[Exercise goal] Can you print the entries from the line containing "How do I perform: Open page" through the line containing "(x=1375, y=128)", reproducing each of those lines verbatim?

[Recorded information]
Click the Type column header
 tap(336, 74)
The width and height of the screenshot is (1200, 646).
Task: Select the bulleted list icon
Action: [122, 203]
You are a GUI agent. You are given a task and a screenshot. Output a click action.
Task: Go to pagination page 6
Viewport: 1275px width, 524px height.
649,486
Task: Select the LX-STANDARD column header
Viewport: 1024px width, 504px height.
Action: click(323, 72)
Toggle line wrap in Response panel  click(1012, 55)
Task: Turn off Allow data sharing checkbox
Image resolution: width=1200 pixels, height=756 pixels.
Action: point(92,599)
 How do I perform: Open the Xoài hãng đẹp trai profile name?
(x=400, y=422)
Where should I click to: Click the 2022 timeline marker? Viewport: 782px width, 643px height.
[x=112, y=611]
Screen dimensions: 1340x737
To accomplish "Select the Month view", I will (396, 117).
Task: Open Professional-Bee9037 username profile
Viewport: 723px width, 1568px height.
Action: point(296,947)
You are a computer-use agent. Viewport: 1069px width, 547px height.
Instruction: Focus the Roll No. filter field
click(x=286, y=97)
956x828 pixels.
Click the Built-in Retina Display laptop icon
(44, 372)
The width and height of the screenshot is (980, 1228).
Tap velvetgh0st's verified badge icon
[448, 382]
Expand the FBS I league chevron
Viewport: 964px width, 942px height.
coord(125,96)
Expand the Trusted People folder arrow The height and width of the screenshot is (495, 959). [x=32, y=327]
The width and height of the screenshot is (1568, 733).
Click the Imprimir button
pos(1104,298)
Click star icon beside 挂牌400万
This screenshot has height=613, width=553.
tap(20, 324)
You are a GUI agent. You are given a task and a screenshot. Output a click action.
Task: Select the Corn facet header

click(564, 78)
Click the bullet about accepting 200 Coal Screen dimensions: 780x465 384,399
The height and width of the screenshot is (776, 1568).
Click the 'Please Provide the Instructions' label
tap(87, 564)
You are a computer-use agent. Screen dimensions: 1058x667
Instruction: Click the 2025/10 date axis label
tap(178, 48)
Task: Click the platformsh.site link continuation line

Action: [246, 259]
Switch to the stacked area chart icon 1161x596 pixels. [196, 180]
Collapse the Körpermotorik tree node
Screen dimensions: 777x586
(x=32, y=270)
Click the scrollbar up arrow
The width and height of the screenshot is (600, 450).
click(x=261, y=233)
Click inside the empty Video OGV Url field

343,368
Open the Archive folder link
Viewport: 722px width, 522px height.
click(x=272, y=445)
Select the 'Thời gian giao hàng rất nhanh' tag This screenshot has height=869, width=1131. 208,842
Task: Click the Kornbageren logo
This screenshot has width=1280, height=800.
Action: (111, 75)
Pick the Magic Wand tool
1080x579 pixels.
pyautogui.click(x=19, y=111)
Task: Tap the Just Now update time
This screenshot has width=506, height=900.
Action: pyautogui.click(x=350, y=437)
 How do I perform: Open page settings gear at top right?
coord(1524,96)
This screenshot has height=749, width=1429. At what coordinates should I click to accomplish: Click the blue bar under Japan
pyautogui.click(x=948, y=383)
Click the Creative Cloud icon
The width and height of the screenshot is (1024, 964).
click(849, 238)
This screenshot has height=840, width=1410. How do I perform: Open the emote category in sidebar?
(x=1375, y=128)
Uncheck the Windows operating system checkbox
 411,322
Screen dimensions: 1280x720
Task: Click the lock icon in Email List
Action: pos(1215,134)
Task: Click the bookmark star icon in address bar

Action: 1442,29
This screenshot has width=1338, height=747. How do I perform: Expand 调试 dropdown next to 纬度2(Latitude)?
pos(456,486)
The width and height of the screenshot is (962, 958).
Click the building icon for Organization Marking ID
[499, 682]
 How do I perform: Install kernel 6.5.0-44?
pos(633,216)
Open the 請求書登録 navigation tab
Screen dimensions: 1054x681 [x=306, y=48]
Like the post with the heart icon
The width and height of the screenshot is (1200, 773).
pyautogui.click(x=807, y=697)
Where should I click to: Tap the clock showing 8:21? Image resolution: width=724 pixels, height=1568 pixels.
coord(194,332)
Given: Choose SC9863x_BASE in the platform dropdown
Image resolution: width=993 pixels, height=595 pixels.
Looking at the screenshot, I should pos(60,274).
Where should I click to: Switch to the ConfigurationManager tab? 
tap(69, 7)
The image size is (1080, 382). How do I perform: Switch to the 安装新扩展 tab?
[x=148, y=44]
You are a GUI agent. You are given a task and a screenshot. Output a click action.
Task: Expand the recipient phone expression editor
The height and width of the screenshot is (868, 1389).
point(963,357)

[Full output]
 How do I perform: Open page settings gear at top right?
coord(1524,96)
This screenshot has height=749, width=1429. At what coordinates should I click to accomplish: Click the blue bar under Japan
pyautogui.click(x=948, y=383)
Click the Creative Cloud icon
The width and height of the screenshot is (1024, 964).
click(849, 238)
This screenshot has height=840, width=1410. How do I perform: Open the emote category in sidebar?
(x=1375, y=128)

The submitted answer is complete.